O que hei visto e refiro quem deseja
Entender, imagine, (e bem'sculpida,
Como em rocha, na mente a imagem seja)
Quinze estrelas, que luz tanta espargida
Tem por celestes regiões dif'rentes,
Que é do ar a espessura esclarecida,
Da carroça imagine as refulgentes
Rodas, sempre girando, noite e dia,
Pelos espaços do céu nosso ingentes;
Da trompa a boca mostre a fantasia,
Que lá no extremo do axe, ao qual a esfera
Primeira contorneia, principia.
Se em signos dois tais astros considera,
Iguais à c'roa que no céu fulgura,
Dês que Ariadne à morte se rendera;
E, os raios misturando da luz pura,
Para lados contrários se movendo
Aqueles circ'los dois na etérea altura:
Imagine, mas quase a sombra tendo
Dos versos astros, dessa dupla dança,
Que em torno a nós estava se volvendo.
Que a verdade essa imagem tanto alcança,
Quanto a Chiana a rapidez imita
Do céu, que a todos os mais céus se avança.
Nem Pean cantam, nem de Baco a grita;
Mas Três Pessoas com divina essência
E numa o humano ser, que a Deus se adita.
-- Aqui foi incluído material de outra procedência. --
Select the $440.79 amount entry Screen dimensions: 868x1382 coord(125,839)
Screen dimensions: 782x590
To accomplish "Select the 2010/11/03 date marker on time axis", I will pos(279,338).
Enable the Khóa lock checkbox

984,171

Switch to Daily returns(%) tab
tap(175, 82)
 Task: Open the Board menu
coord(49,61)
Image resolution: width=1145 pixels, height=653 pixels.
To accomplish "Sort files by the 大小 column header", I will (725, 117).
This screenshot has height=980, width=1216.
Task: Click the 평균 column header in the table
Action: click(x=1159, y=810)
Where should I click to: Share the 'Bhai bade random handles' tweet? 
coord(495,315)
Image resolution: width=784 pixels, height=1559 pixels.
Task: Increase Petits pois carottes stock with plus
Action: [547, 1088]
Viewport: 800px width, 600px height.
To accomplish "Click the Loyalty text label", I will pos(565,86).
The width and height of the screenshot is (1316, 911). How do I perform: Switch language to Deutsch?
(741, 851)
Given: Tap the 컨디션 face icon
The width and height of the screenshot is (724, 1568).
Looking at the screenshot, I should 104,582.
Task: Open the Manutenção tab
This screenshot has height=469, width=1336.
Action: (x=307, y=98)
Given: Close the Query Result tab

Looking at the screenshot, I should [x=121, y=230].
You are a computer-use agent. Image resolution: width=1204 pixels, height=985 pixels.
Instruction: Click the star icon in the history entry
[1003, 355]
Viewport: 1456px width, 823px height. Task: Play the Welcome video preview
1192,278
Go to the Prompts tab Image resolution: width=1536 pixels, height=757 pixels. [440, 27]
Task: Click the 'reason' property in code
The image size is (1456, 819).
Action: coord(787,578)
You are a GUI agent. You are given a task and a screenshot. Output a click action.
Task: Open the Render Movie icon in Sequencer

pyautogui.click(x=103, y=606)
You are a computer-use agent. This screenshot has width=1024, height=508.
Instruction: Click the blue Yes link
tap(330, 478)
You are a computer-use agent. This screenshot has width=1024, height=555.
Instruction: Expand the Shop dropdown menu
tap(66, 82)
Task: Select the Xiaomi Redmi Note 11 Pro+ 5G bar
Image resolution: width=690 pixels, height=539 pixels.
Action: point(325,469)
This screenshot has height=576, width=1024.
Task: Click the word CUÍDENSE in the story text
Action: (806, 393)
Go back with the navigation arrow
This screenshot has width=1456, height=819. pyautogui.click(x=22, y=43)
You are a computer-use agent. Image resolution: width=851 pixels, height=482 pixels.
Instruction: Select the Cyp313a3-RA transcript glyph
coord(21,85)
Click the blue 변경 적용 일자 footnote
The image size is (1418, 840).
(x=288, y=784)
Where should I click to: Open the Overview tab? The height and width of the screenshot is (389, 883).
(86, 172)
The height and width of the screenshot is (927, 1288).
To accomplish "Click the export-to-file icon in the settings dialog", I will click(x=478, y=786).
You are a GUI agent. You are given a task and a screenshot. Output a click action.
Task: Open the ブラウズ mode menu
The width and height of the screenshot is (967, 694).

Os hinos tendo e a dança intermitência
Em nós os santos lumes se fitaram;
Compraz-lhes dos cuidados a sequência.
O silêncio que os coros dois formaram,
As vozes rompem, que a espantosa vida
Do mendigo de Deus me recontaram.
— "Quando a palha é do trigo dividida,
Quando a colheita fica enceleirada,
A bater outra doce Amor convida.
"Crês que ao peito onde a costa foi tirada
Para a boca gentil formar motivo
Da pena ao mundo inteiro fulminada,
"E ao da aguda lança o golpe esquivo
Padeceu e a balança, em morte e vida,
Da culpa alçou com peso decisivo,
"Quanta ciência aos homens permitida
Ser poderia pela mão divina,
Que um e outro criou, fora infundida.
"Tua mente, pois, a dúvidas se inclina
Me ouvindo que em ciência sem segundo
Subira quem a luz quinta domina.
"Olhos abre à razão, em que me afundo:
Com teu crer confundida tens de vê-la
Na verdade, qual centro num rotundo.